In other things I am grateful for, I’m happy that Mary Carroll-Hackett chose me and The Robot Scientist’s Daughter as a “Monday Must Read” on Monday – I was too sick to post that day, but it definitely cheered me up and I was very thankful she did it.
These pictures are from the day of my reading, when we went out afterwards with my little brother and his wife to the beautiful Bellevue Botanical Gardens – so there are Glenn and I in the backdrop of trees. We were able – I don’t know if you can tell – to get pretty close to what (I think) was a red-headed woodpecker, though usually these guys are 1. too shy and b. don’t stay still long enough to get pictures of.

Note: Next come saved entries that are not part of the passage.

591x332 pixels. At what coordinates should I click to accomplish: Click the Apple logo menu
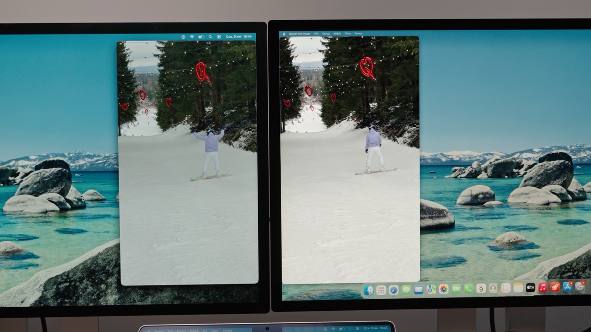[283, 34]
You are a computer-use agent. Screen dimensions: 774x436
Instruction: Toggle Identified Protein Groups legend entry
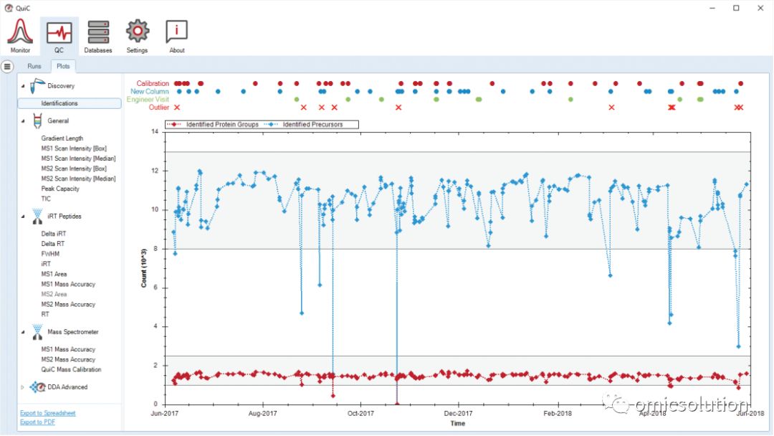pyautogui.click(x=214, y=125)
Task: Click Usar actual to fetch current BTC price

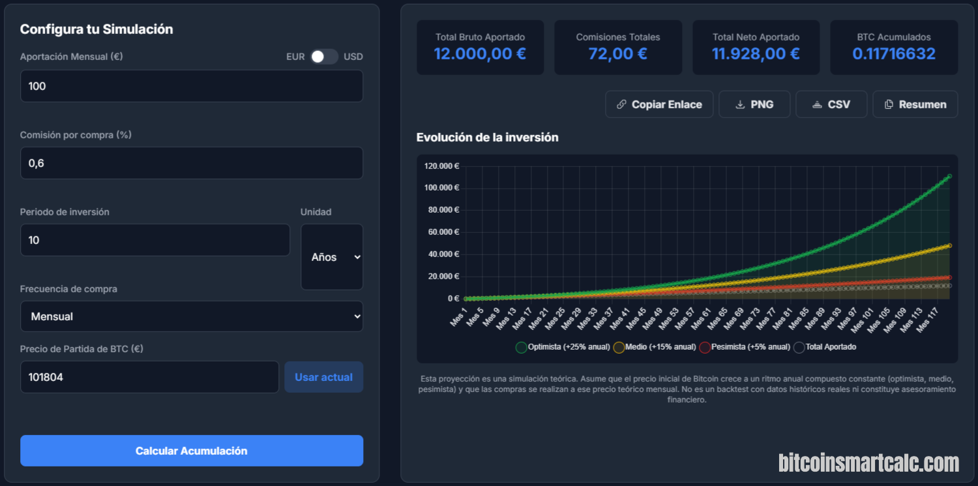Action: (323, 376)
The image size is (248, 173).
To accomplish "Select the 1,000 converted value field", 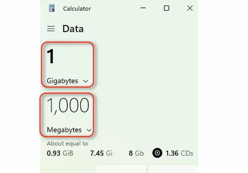I will 68,106.
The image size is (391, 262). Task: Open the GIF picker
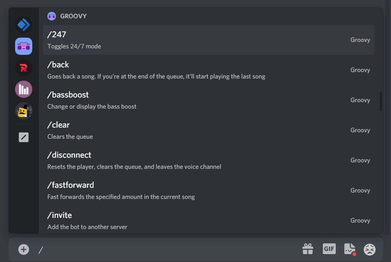pos(329,249)
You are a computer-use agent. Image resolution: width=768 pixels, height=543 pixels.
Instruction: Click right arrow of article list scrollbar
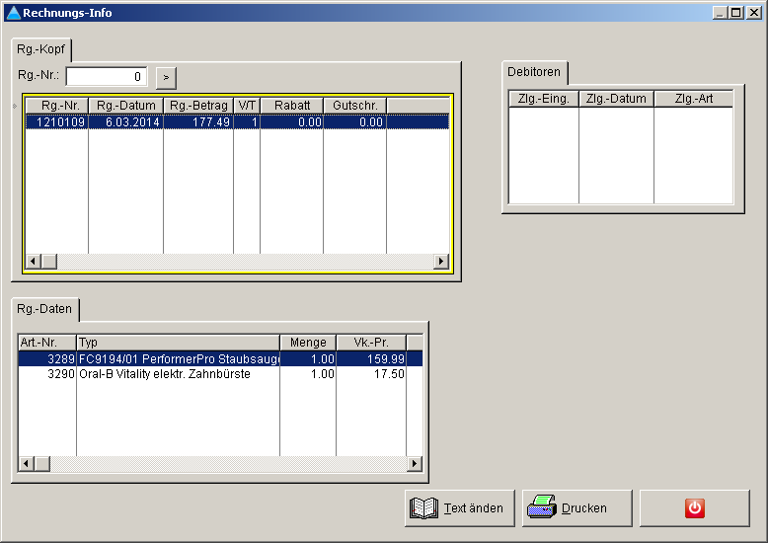[415, 463]
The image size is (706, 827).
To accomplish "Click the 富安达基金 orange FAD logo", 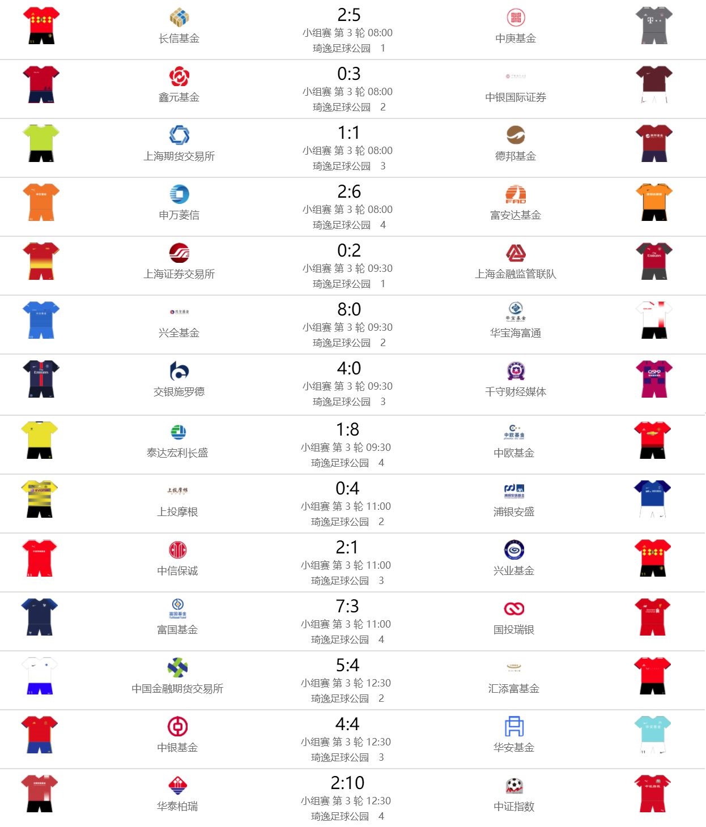I will click(516, 194).
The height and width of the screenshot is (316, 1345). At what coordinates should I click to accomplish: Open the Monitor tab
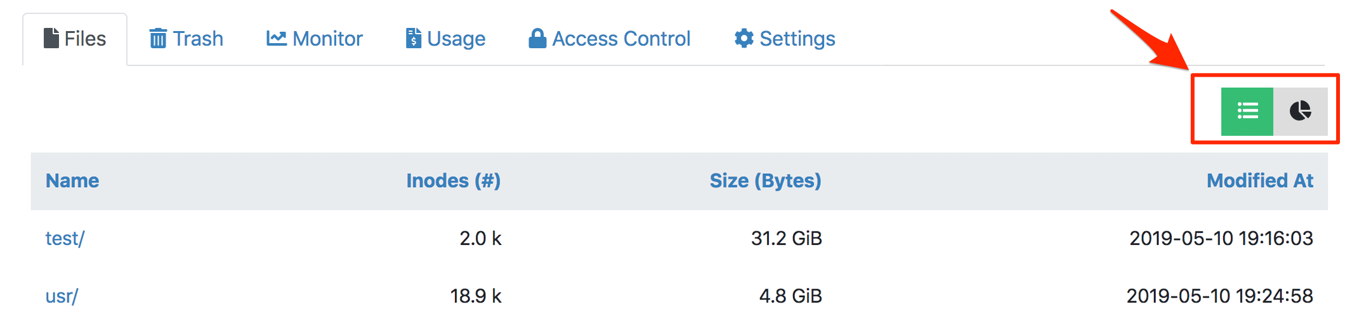pyautogui.click(x=327, y=39)
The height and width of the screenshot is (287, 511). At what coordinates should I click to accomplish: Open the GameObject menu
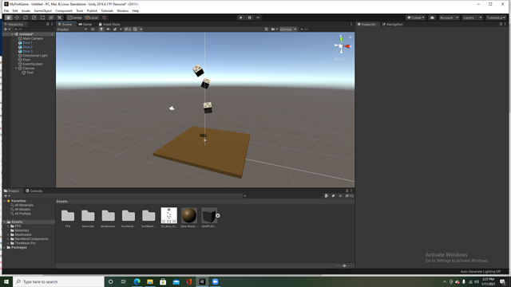[x=42, y=10]
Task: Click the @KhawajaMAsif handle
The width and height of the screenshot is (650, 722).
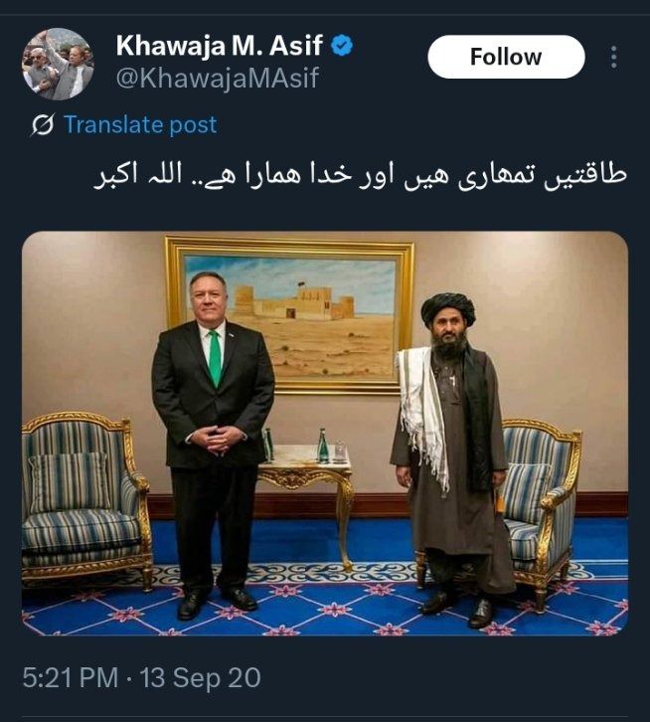Action: (218, 78)
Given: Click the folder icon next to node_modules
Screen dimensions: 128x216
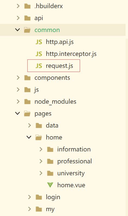Looking at the screenshot, I should 27,102.
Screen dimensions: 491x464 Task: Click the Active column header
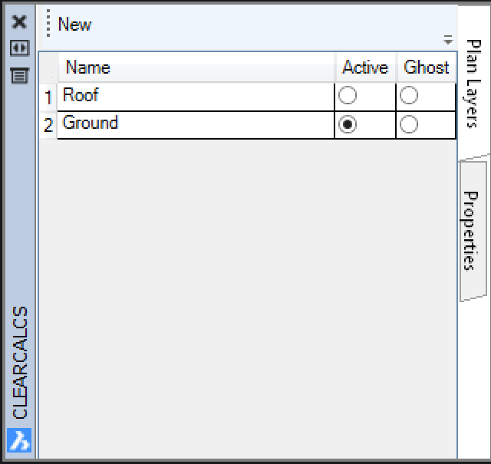click(x=365, y=67)
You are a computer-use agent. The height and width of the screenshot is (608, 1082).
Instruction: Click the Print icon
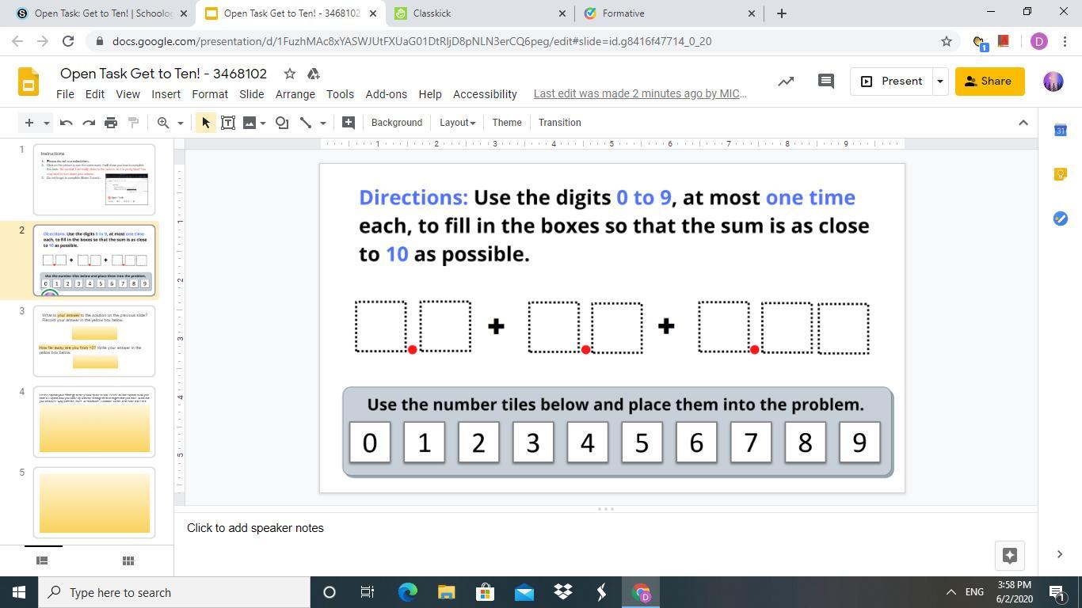111,123
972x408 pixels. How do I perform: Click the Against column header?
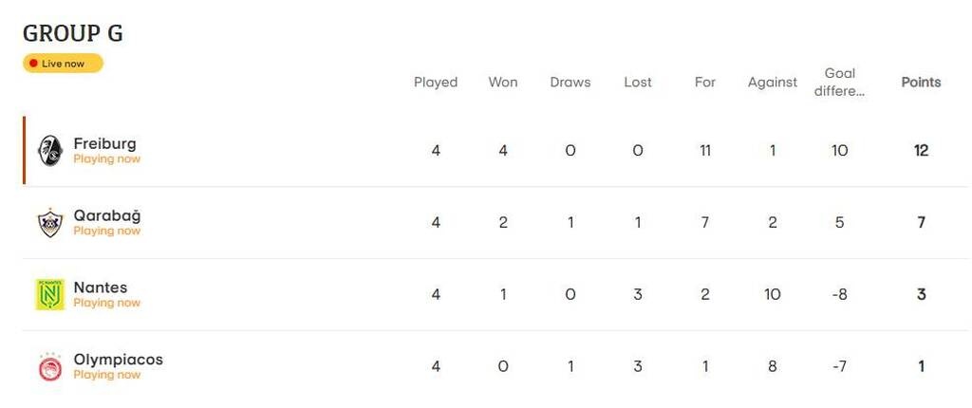773,83
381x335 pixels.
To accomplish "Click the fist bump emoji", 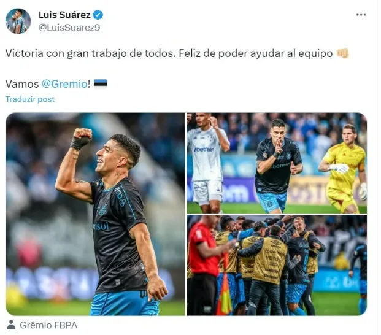I will [x=342, y=53].
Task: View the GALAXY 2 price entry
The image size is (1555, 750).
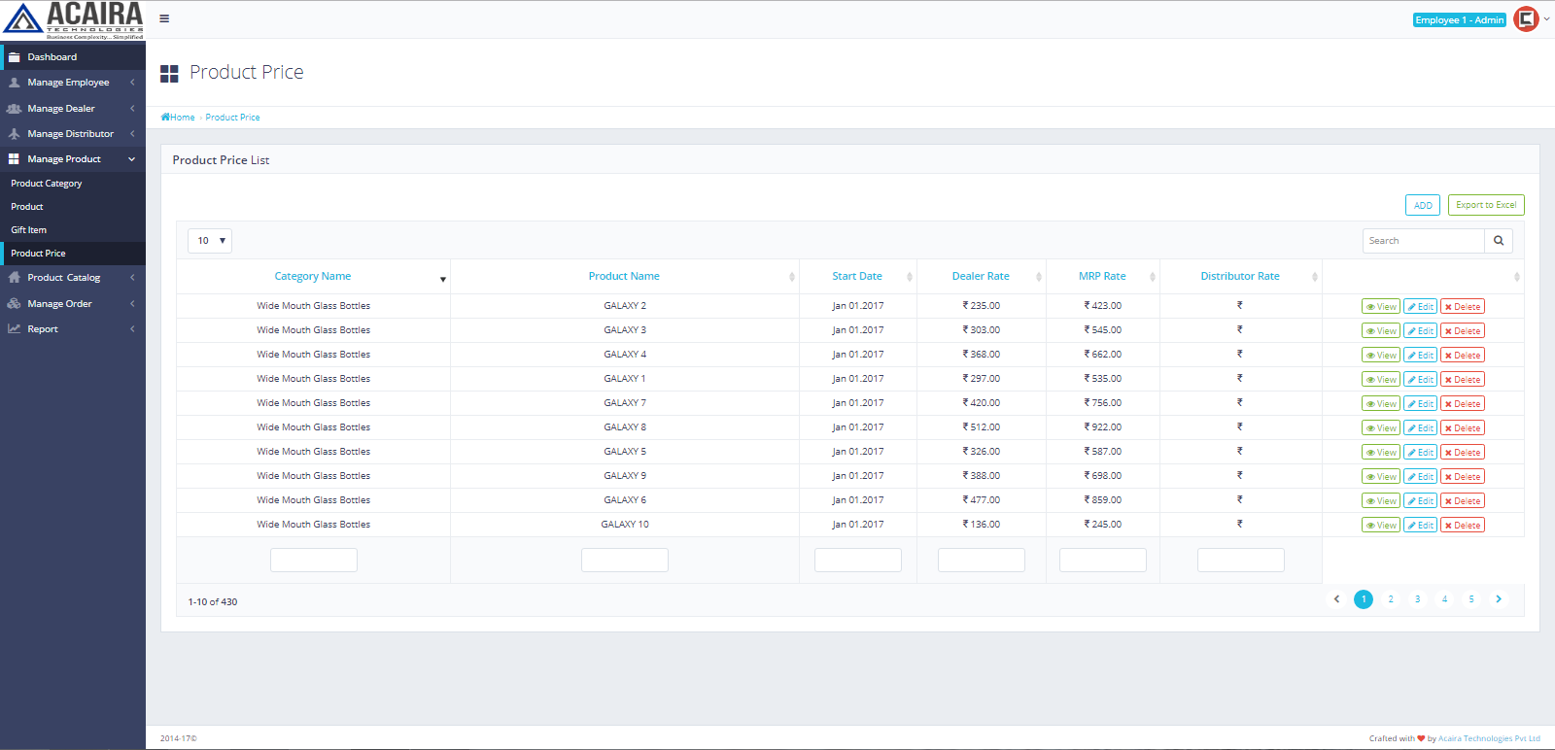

I heard it’s National Poetry Day today, so be sure to read a poem or at least flip through a favorite poetry book before you go to sleep. I am wishing friends Bon Voyage, watching the cold rain move in the sky, feeling a little melancholy with the falling leaves and the shortening days, waiting for soup to simmer and trying to remember the lesson of autumn – that while change doesn’t always feel great at the time, new beginnings are right around the corner.
Jan Priddy
❤️
Lissa Clouser
I hope you get to feeling much better very quickly! Try to take it easy and enjoy the prettiness of fall (even melancholy can be pretty).
Jeannine Gailey
Thanks, Lissa and Jan!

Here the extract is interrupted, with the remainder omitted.